THE TASK: Turn the material from the line containing "You are a GUI" through the end into a JSON list of strings, one string per line and no blank lines. Leave the pictures out of your answer.
[start TASK INPUTS]
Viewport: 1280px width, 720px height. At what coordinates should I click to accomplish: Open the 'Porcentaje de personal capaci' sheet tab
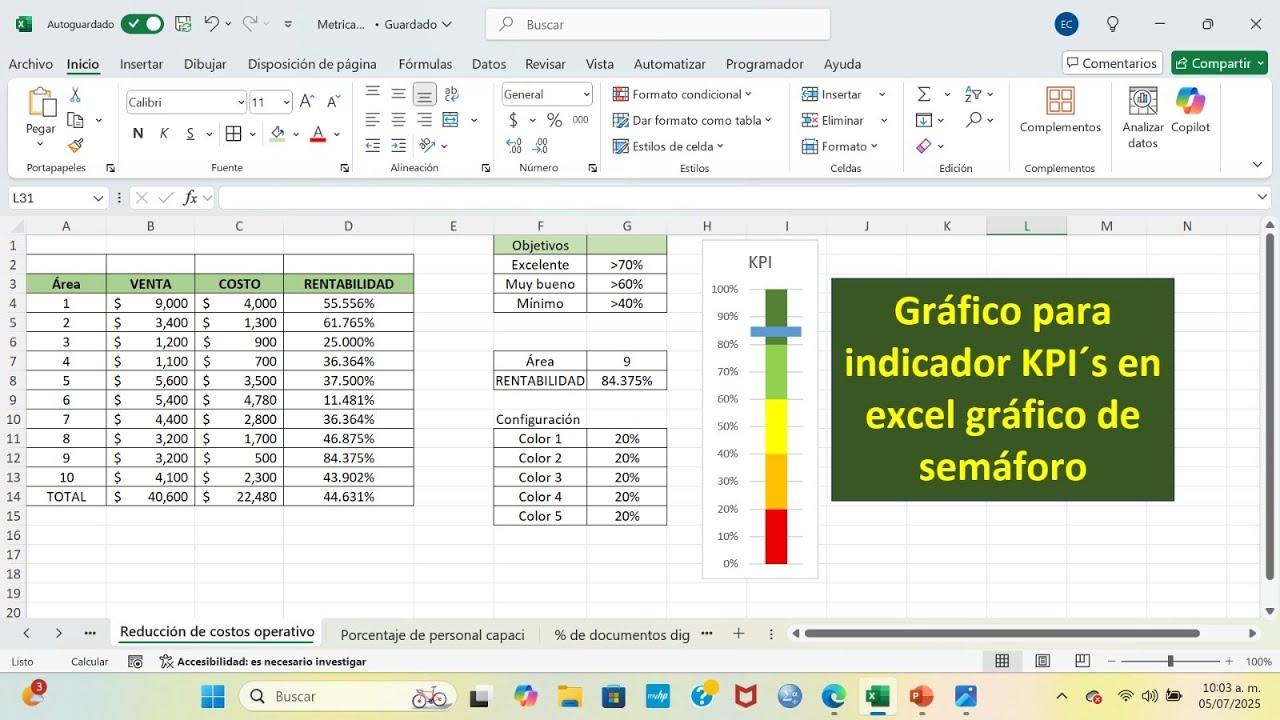coord(432,634)
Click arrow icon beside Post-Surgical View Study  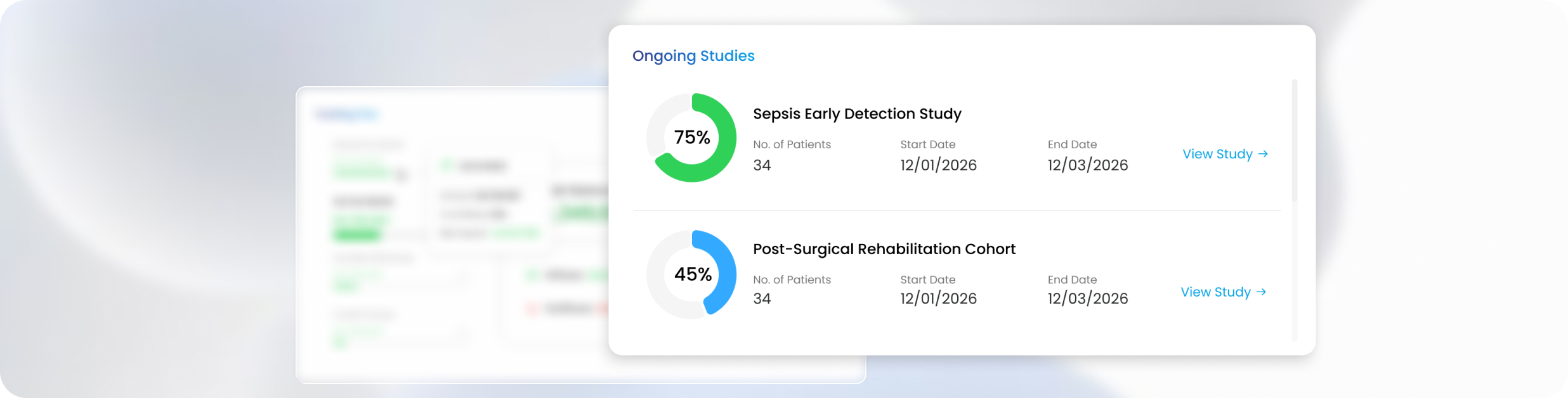[1261, 292]
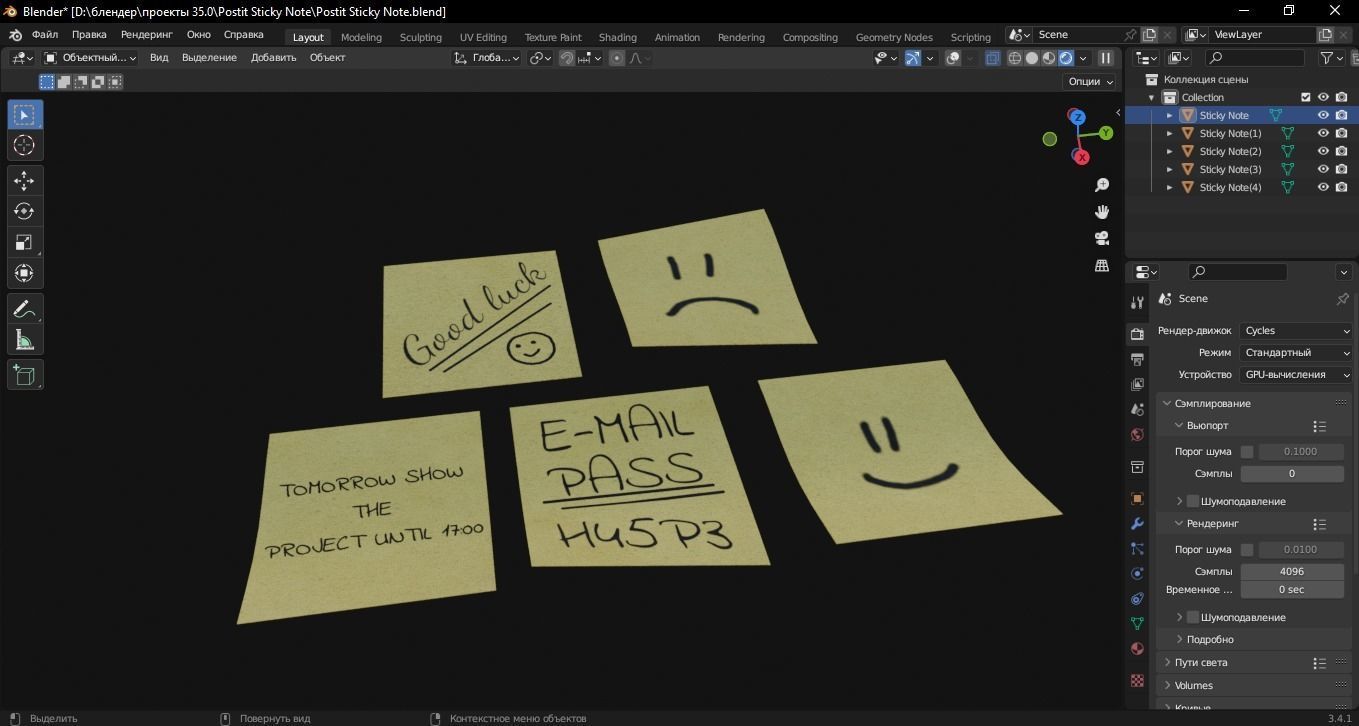Open the World properties tab
This screenshot has width=1359, height=726.
pos(1137,435)
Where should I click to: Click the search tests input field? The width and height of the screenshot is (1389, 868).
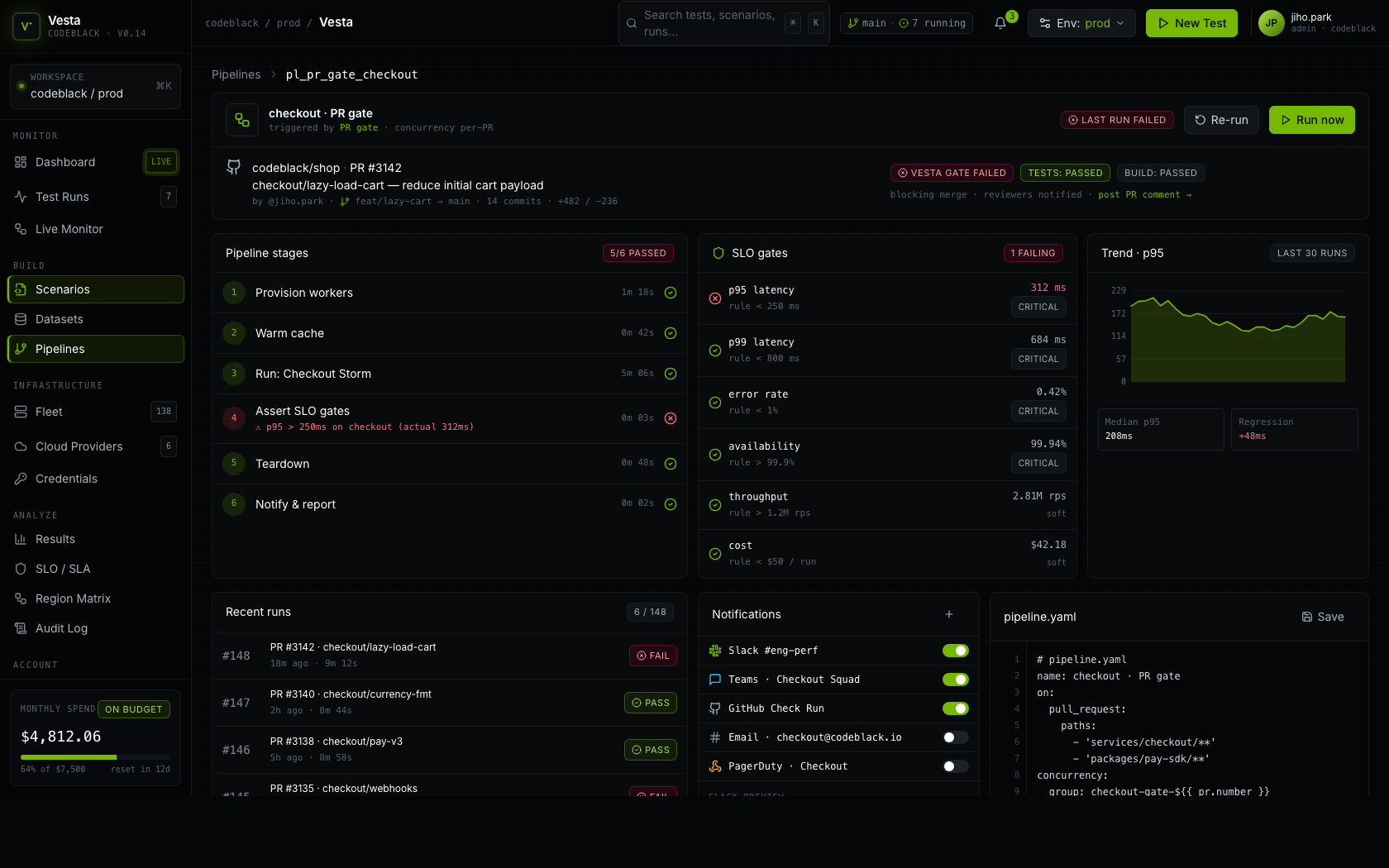(x=711, y=23)
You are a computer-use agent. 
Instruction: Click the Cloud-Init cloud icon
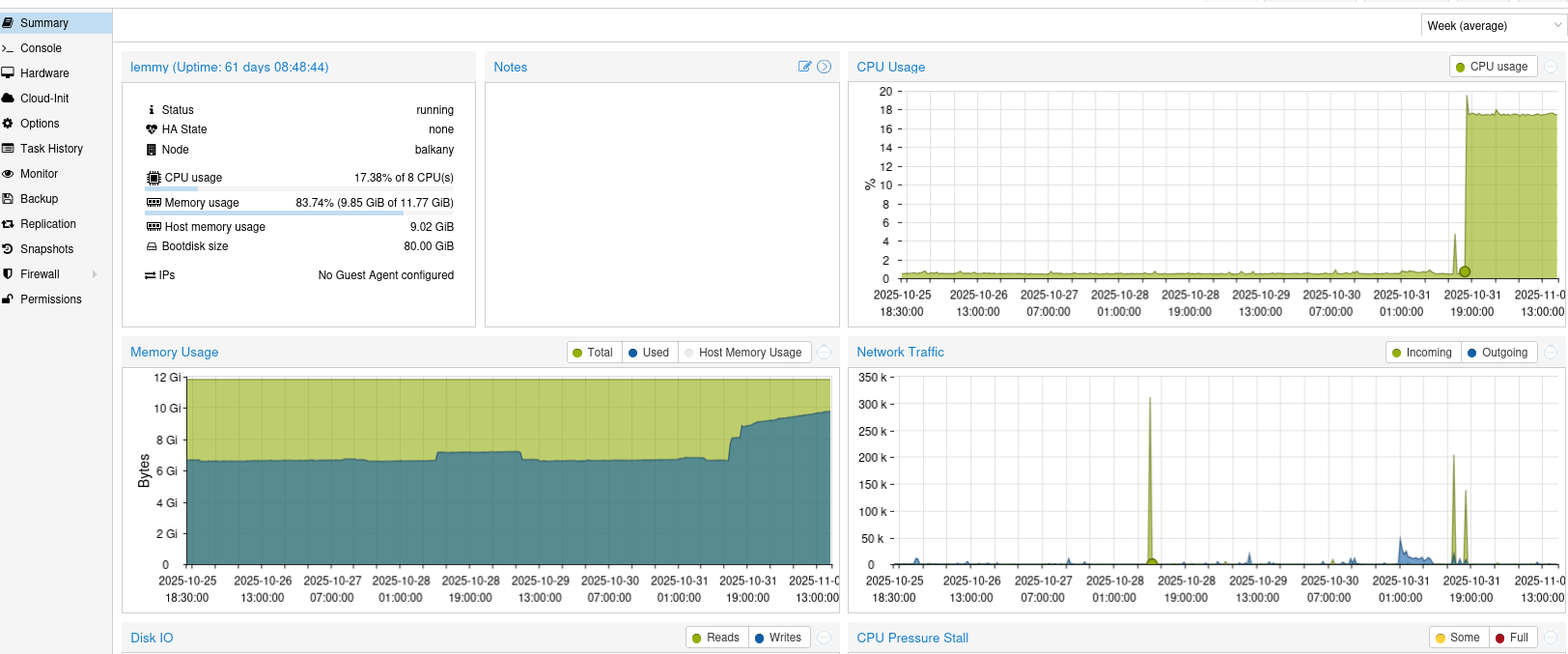(8, 99)
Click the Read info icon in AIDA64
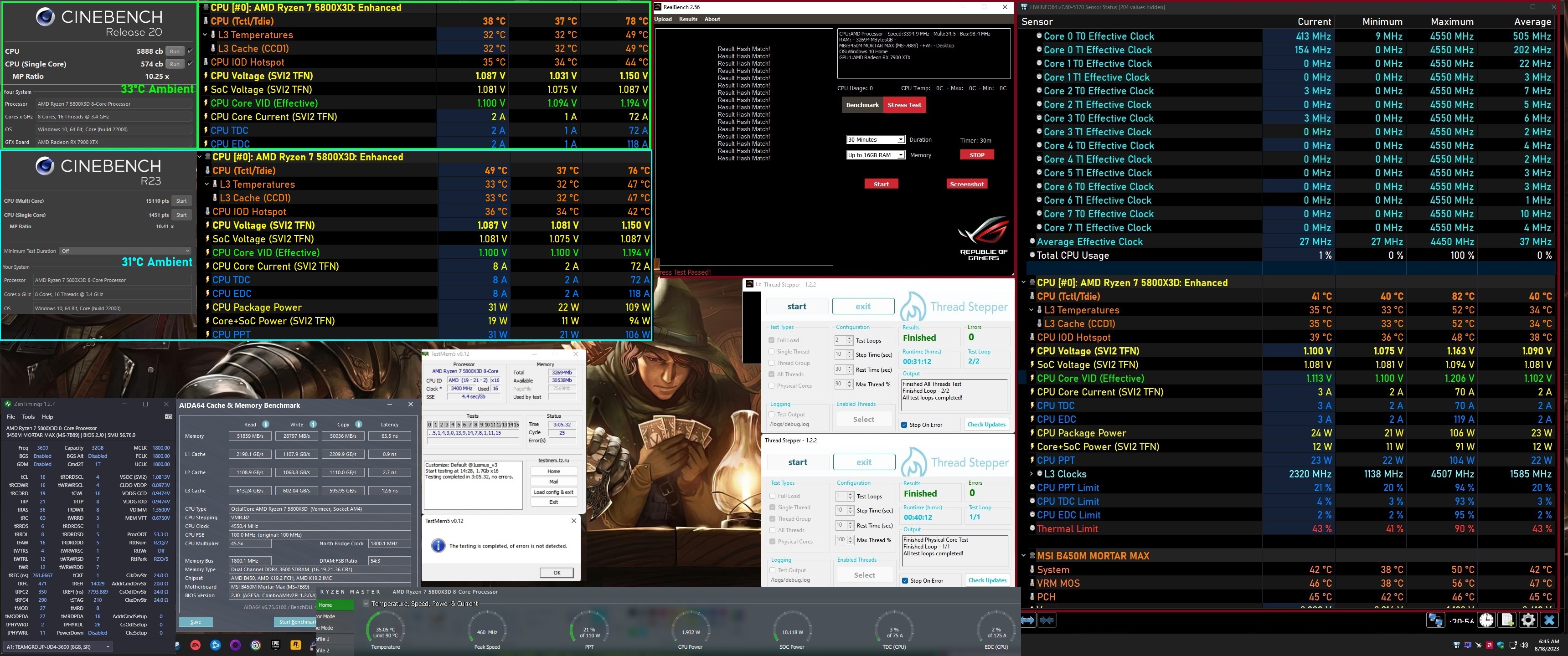The width and height of the screenshot is (1568, 656). pyautogui.click(x=265, y=424)
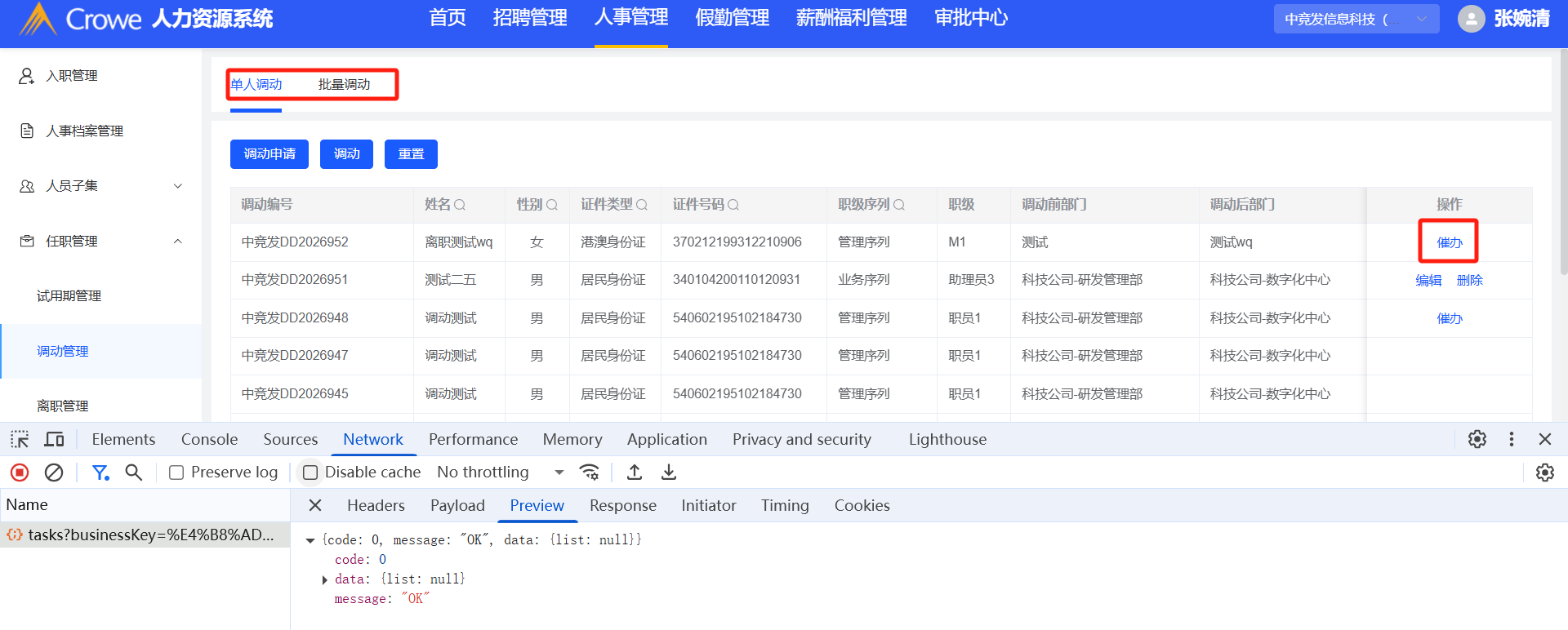Click the export HAR download icon
The width and height of the screenshot is (1568, 630).
(669, 472)
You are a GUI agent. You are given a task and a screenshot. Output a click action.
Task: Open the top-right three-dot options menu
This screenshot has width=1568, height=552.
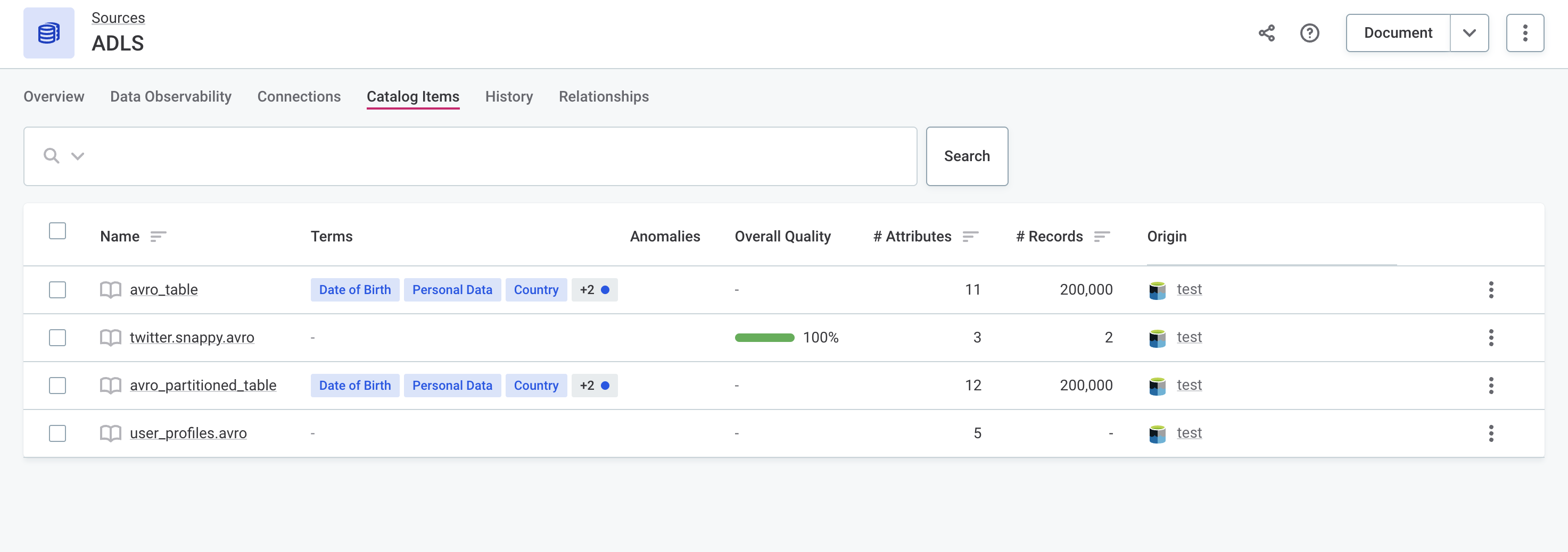(1524, 33)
[end TASK INPUTS]
COMPLETE OUTPUT:
[
  "You are a GUI agent. You are given a task and a screenshot. Output a click action.",
  "Task: Open the top-right three-dot options menu",
  "This screenshot has width=1568, height=552.",
  "(1524, 33)"
]